Homeowners up and down the country flocked to secure cheap remortgaging deals ahead of the Bank of England’s interest rate hike this summer.
In July, there were 46,900 remortgages completed, marking a 23.1 per cent increase on the same month a year earlier, figures from UK Finance show.
With so many homeowners rushing to get a good deal before August’s hotly anticipated rate rise, residential remortgaging levels reached their highest for over a decade.
Beating the hike: In July, there were 46,900 remortgages completed, UK Finance says
In July alone, £8.7billion worth of remortgaging deals were completed, marking a 26.1 per cent increase year-on-year.
On 2 August, the Bank of England’s Monetary Policy Committee voted to raise interest rates from 0.5 per cent to 0.75 per cent, which is the highest they have been since March 2009.
While the decision may have been good news for savers, it also meant that around 3.5million people with variable or tracker mortgages would start paying more.
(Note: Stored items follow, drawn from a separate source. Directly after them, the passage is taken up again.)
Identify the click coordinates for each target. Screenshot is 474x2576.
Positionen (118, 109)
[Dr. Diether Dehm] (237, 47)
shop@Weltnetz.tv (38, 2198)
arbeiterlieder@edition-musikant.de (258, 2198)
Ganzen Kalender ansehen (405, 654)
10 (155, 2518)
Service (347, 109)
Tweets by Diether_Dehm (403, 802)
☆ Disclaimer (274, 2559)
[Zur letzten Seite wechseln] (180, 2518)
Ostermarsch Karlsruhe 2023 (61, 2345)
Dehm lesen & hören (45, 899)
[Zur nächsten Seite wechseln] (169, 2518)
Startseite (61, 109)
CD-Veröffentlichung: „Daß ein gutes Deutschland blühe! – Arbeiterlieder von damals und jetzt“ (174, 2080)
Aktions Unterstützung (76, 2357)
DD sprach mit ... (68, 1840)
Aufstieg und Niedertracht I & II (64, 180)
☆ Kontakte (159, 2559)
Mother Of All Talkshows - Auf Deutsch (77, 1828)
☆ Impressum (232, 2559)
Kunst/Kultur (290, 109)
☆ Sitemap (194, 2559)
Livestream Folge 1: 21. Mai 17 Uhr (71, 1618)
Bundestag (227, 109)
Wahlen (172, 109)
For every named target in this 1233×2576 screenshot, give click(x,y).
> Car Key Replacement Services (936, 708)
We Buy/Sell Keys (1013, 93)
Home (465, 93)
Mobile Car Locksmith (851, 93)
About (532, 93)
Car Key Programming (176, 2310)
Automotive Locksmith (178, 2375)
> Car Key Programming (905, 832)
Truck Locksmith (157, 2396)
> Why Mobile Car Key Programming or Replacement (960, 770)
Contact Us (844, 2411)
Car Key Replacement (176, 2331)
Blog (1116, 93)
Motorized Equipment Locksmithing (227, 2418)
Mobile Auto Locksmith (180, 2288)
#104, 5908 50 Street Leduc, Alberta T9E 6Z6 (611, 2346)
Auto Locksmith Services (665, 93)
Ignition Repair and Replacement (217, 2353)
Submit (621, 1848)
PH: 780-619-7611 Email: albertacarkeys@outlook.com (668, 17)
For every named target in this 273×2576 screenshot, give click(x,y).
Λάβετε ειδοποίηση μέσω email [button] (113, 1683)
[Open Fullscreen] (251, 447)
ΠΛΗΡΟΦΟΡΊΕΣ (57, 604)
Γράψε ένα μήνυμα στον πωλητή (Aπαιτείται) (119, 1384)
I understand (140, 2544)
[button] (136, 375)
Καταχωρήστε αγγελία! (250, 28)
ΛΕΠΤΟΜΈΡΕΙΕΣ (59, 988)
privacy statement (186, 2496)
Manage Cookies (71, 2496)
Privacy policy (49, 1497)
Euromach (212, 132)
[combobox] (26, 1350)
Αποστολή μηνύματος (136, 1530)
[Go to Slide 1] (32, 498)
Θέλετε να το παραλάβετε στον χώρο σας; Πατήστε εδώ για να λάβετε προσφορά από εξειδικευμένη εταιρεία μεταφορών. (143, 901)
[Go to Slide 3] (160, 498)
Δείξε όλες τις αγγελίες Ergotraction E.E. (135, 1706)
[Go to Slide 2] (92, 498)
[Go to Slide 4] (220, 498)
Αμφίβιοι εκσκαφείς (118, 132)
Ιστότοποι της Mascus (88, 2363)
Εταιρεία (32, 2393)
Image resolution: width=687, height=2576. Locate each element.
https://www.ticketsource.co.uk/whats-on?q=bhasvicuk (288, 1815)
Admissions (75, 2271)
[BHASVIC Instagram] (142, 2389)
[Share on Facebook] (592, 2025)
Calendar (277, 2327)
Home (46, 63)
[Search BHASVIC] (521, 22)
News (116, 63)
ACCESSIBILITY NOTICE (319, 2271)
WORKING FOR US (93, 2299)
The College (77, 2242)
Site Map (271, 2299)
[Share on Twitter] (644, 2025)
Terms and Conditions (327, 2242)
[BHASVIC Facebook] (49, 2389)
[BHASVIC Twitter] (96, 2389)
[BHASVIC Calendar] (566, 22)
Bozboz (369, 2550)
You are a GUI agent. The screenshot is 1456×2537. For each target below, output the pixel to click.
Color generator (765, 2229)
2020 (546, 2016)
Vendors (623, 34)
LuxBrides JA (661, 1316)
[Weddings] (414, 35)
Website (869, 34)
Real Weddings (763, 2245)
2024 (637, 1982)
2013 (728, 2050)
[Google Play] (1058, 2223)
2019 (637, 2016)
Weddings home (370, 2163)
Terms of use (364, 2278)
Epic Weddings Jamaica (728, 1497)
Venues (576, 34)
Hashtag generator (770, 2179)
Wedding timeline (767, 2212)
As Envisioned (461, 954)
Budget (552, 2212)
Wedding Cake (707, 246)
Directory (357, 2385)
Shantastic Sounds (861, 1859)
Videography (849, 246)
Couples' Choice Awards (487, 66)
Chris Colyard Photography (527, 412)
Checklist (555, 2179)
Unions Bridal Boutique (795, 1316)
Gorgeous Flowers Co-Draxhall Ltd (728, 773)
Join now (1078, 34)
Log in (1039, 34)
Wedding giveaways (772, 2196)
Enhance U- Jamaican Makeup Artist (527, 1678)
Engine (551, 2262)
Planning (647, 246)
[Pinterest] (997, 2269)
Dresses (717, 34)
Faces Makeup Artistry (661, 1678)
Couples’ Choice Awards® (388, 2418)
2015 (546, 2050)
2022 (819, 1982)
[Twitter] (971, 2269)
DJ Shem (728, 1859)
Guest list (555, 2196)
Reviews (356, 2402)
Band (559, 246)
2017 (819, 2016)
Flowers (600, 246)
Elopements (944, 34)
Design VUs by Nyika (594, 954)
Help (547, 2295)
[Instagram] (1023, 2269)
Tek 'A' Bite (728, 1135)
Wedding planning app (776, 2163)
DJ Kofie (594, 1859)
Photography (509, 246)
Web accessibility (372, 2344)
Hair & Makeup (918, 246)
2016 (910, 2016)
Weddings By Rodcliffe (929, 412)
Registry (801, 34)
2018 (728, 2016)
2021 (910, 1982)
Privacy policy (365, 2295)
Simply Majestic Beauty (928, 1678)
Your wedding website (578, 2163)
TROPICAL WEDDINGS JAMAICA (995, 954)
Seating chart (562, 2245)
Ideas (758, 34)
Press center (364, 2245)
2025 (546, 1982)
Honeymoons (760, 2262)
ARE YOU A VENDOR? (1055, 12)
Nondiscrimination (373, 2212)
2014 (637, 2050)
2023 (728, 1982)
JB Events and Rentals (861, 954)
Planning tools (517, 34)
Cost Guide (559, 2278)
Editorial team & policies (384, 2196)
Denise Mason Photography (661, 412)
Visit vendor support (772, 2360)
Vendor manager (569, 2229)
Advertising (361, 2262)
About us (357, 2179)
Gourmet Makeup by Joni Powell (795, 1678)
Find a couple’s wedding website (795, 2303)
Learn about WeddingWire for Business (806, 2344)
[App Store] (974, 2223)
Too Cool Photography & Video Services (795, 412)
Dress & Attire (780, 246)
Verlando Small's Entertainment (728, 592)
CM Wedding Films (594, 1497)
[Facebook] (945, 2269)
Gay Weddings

While many banks and building societies were quick to publish new higher mortgage rates in light of the interest rate increase, they have been far slower out of the starting blocks when it comes to boosting deals for savers.
Numbers: Remortgaging activity across the UK since July 2017, according to UK Finance
UK Finance’s figures also show there were 14,700 new buy-to-let remortgages completed in July, marking a 7.3 per cent increase from the same month a year earlier.
Jackie Bennett, director of mortgages at UK Finance, said the ‘considerable’ growth in buy-to-let remortgaging showed that ‘while recent tax and regulatory changes are impacting on new purchases, many existing landlords remain in the market.’
In the first-time buyer market, there were 31,400 new mortgage deals completed in July, which is only 1 per cent more than at the same point a year ago.
The average first-time buyer is 30 and has a gross household income of £42,000, UK Finance said. The average loan dished out to first-time buyers is around £145,000.
Ms Bennett said: ‘The number of first-time buyers has returned to modest year-on-year growth.
‘However, affordability remains a challenge for many prospective borrowers, underlining the importance of clarity over the future of schemes such as Help to Buy.’
Rising trend: UK Finance’s figures show there were 14,700 new buy-to-let remortgages in July
Earlier this month, it was reported that the government wants to axe Help to Buy schemes, with critics of the initiatives claiming they drive up property prices and are helping the wealthy.
Unsurprisingly, housebuiders, many of whom have seen their profits boosted by sales in the Help to Buy market, want the schemes to continue and are calling for clarity as to when they may end or be extended to.
Commenting on today’s UK Finance figures, Mark Harris, chief executive of mortgage broker SPF Private Clients, said: ‘August’s interest rate rise was well-flagged in advance, with many borrowers taking the opportunity to re-mortgage onto a fixed rate and save themselves from a hike in mortgage payments.
‘Lenders continue to court re-mortgage business into the autumn, with Barclays one of a number of banks cutting pricing on its re-mortgage products.
‘On the buy-to-let side, re-mortgaging is also proving popular, with landlords keen to maximise as much profit from their portfolios as possible to offset increased tax charges.
‘The sector has not lost its appeal to many existing landlords but taking a close look at how portfolios are run is a smart move.’
Jeremy Leaf, a north London estate agent and former RICS residential chairman, said: ‘The level of remortgaging is not surprising given the imminent and well-signposted rise in interest rates.
‘However, what is of more concern is that although their numbers are rising, first-time buyers have been unable to take advantage of the reduction in buy-to-let activity.
Further hikes? The Bank of England is not expected to raise interest rates again on Thursday
‘Homeowners have also been reluctant to jump into the market, even in the traditionally busier spring buying season, although on the positive side there is no sign of any major corrections.’
The Bank of England is voting on whether interest rates should be increased or stay the same on Thursday. Most analysts think interest rates will stay the same, with 9-0 voting in favour of maintaining the status quo.
Kevin Roberts, Director, Legal & General Mortgage Club, said: ‘Regardless of the Bank of England’s decision tomorrow, the era of low interest rates will not last forever.
‘Those coming to the end of their mortgage term, or indeed seeking their first mortgage, should speak with an adviser now to secure a good deal while rates remain at near record low levels.
‘Not only will advisers be able to provide a far wider range of products, but they can also give buyers the guidance and support they need when planning their first or next step on the housing ladder.’